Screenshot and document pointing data
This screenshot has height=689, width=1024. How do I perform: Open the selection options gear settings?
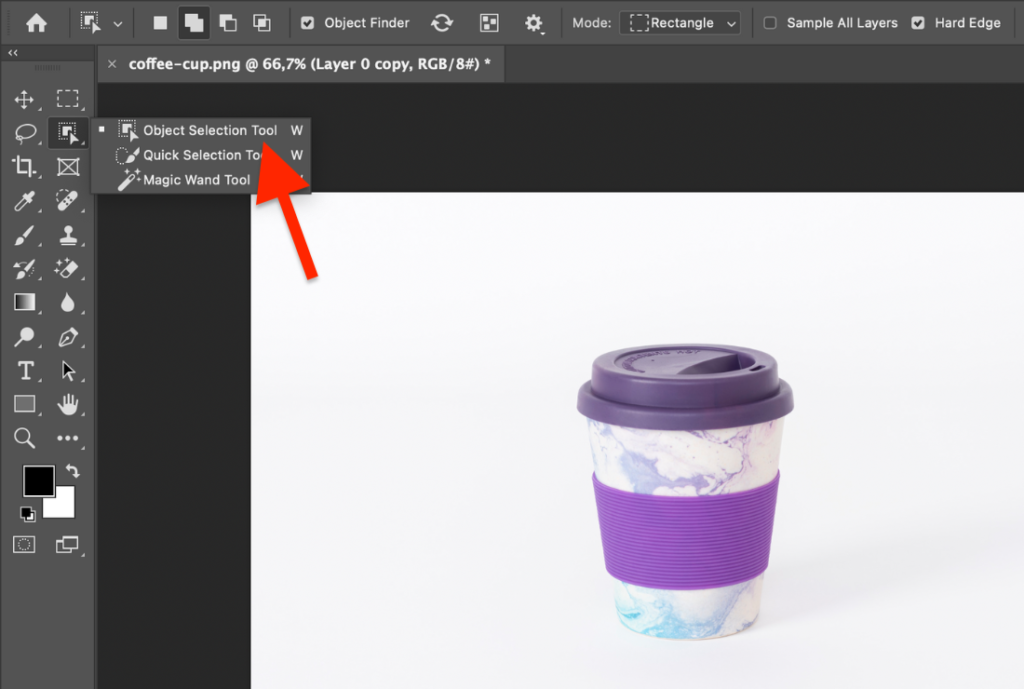(534, 22)
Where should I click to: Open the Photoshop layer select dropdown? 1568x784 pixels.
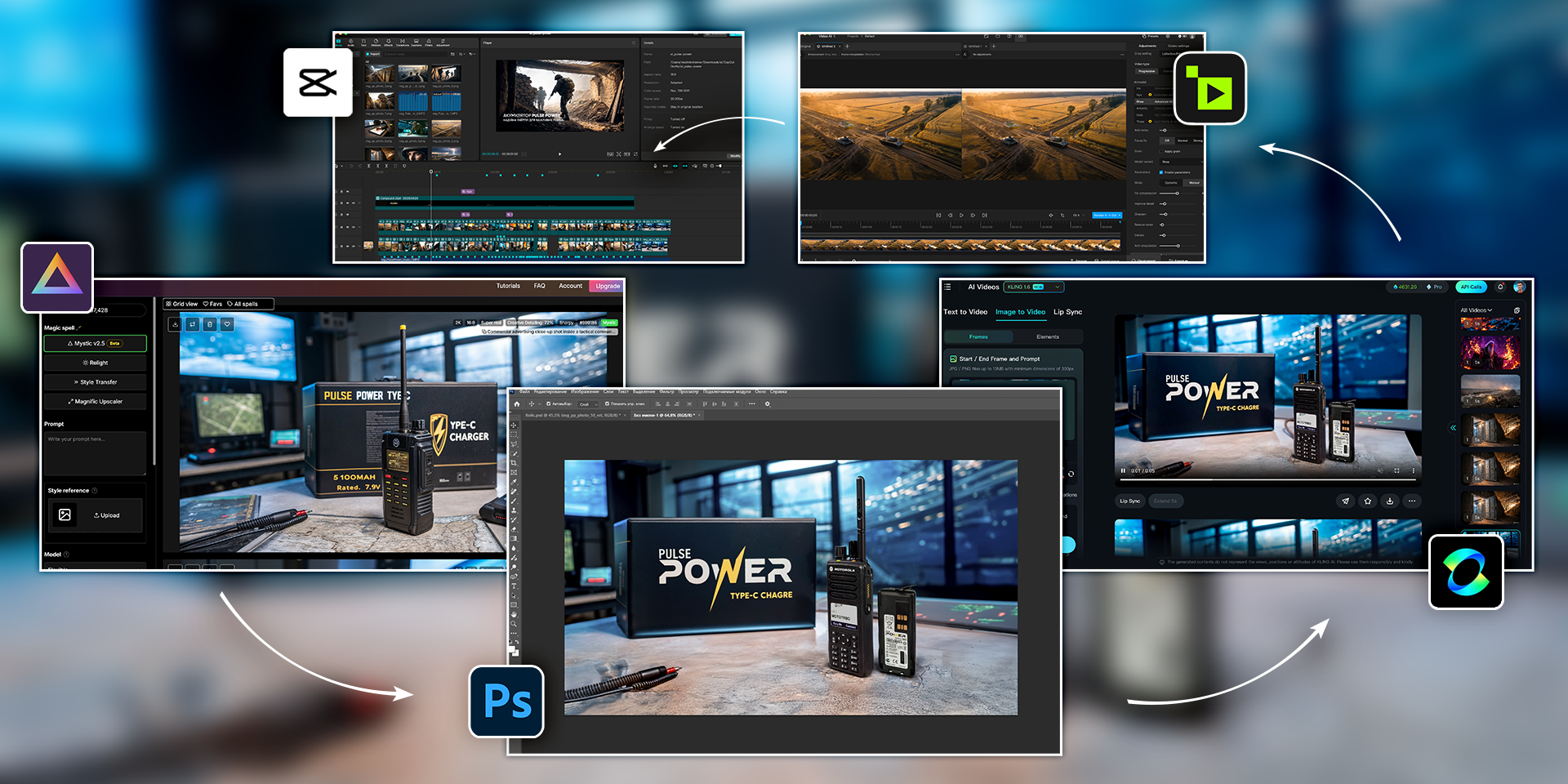588,403
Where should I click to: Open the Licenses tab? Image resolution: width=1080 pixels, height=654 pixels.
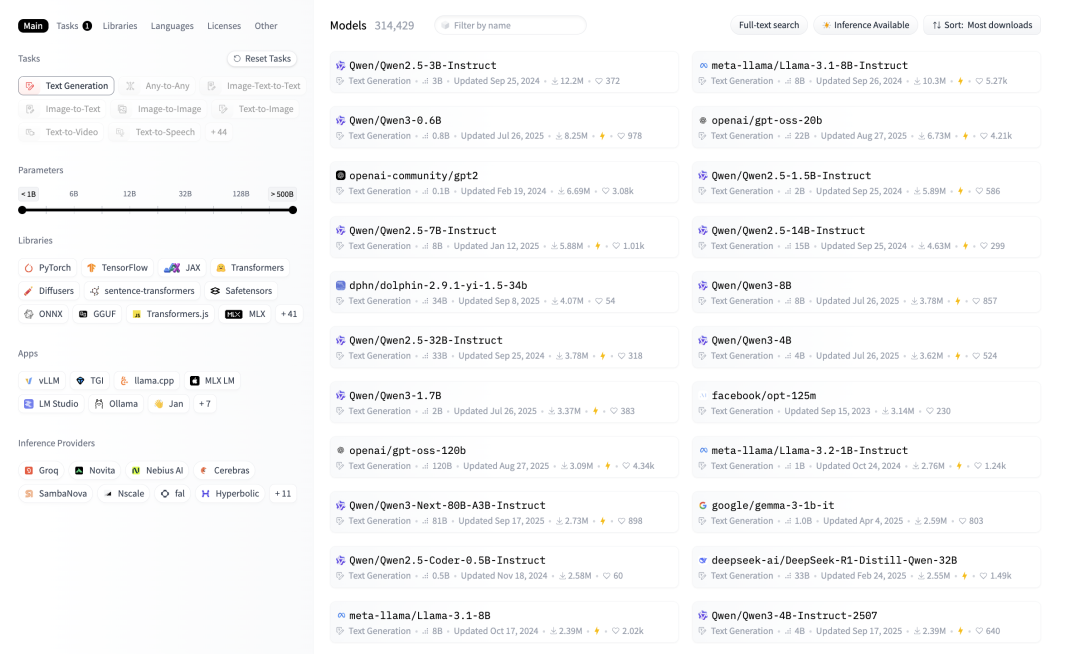pos(224,26)
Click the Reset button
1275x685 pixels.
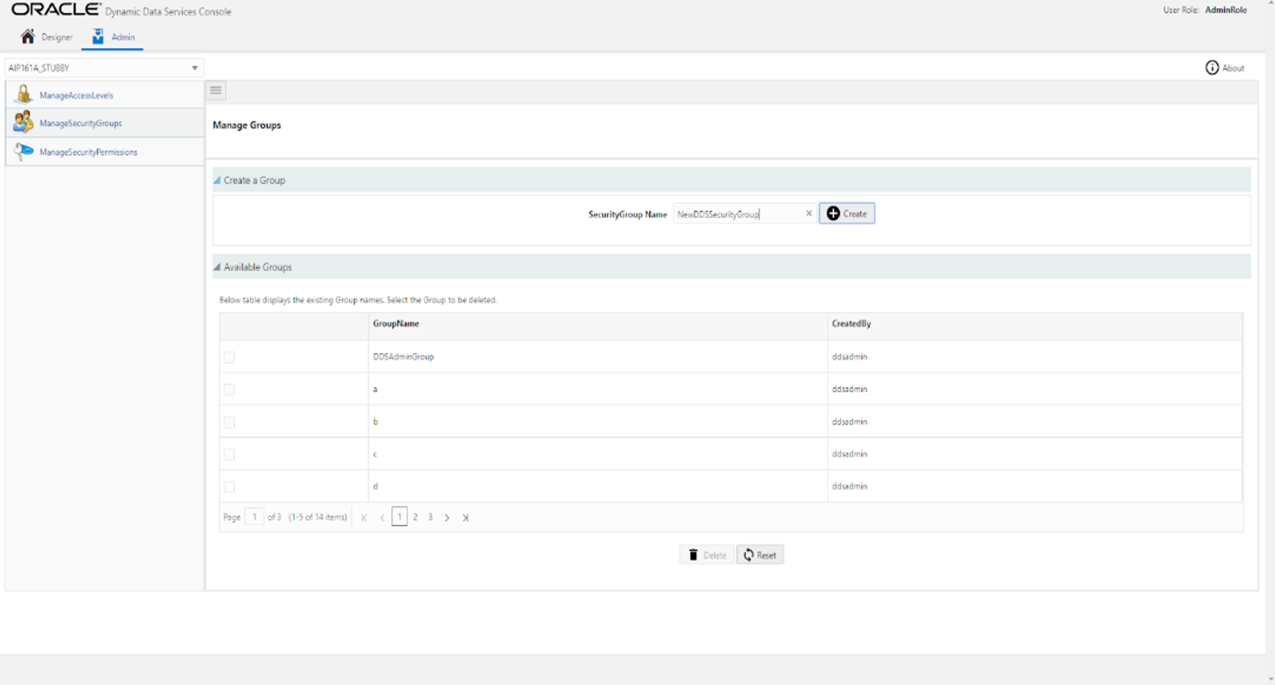tap(760, 554)
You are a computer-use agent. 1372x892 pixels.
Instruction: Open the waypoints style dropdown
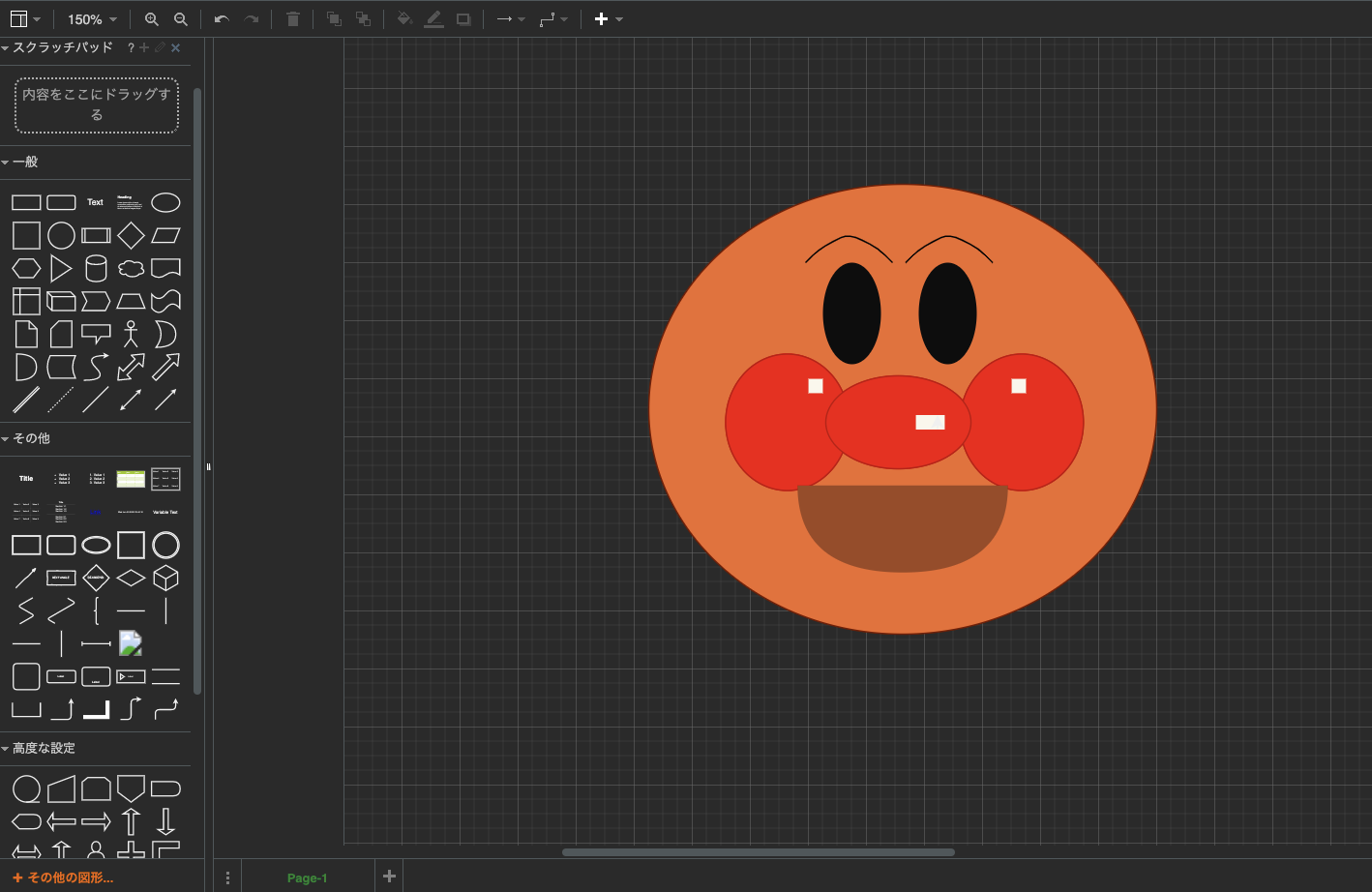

• **Job**
Rewrite all the records above, replacing "pixels" with "px" and leaving everything else the same. Omit the pictures from your answer.

• **Solved problem**
This screenshot has height=689, width=1024. How do I perform: Open the selection options gear settings?
(534, 22)
Where should I click to: Open the Photoshop layer select dropdown? 1568x784 px.
588,403
Where should I click to: Open the Licenses tab? Image resolution: width=1080 px, height=654 px.
pos(224,26)
Click the Reset button
1275x685 px.
tap(760, 554)
You are a computer-use agent. 1372x892 px.
Instruction: Open the waypoints style dropdown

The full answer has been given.